Despite providers' enthusiasm for the potential to get paid for non-face-to-face care-coordination activities, participation in formal chronic care management (CCM) has thus far proven to be too cumbersome for many to be worthwhile.
Medicare's new CCM code--99490--is especially onerous, according to several doctors who spoke with Medpage Today. Challenges to using the code include adding infrastructure, timing clinician activities and persuading beneficiaries the program is worth an $8 per month copay, FiercePracticeManagement reported previously.
"One of the hard things is finding a way to explain this to patients," said Robert Wergin, M.D., president of the American Academy of Family Physicians, which pushed for Medicare to approve the code. "And on the business side, how do you justify the infrastructure you need to be in compliance?" Of family medicine practices surveyed last year, about 28 percent did not have a certified electronic health record, he noted.
That's not to say success stories do not exist. Samuel Church, M.D., a family physician in rural Hiawassee, Georgia, for example, said that CCM services such as a monthly phone check-in with patients can reduce the need for more visits while making patients feel well-attended. As of early June, Church had signed up 300 of the 1,300 Medicare beneficiaries in his practice with two or more chronic conditions, he told MedPage, with a goal to add the rest.

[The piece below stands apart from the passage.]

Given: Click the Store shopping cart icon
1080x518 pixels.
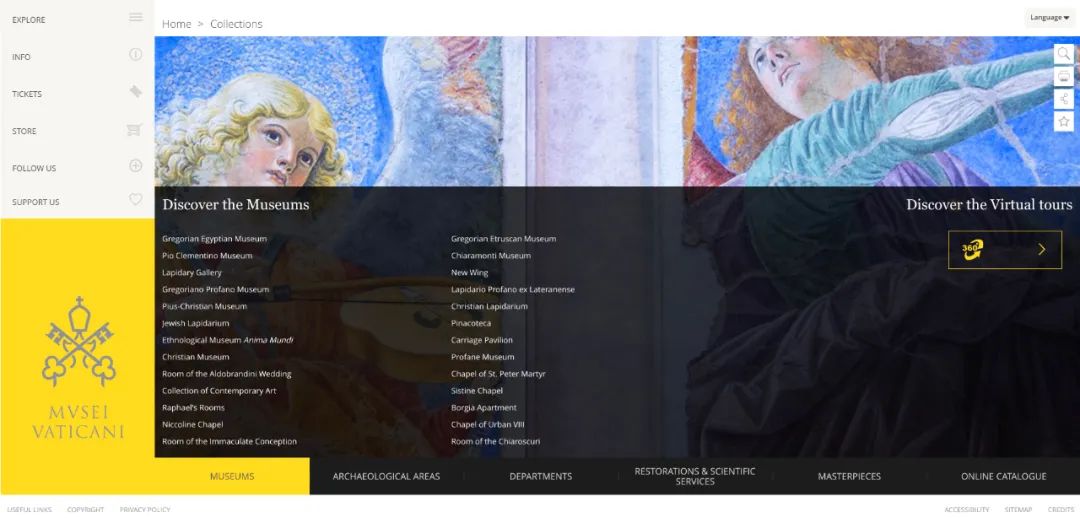Looking at the screenshot, I should (x=134, y=130).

Nonetheless, private payers who have followed Medicare's lead and adopted CCM programs of their own have also reported difficulty in getting clinicians and their patients to participate, according to a survey published in the American Journal of Managed Care. Key barriers reported by health plans included limited patient engagement, inadequate provider resources and provider reluctance to change.
Providers' resistance to shifting from encounter-based care to population health management has more to do with "tradition and habits" than reimbursement, Soeren Mattke, M.D., the study's lead author and a senior scientist with the RAND Corporation, the sponsor of the study, told Medical Economics, adding that management-based programs can often reap better financial rewards than the old approach.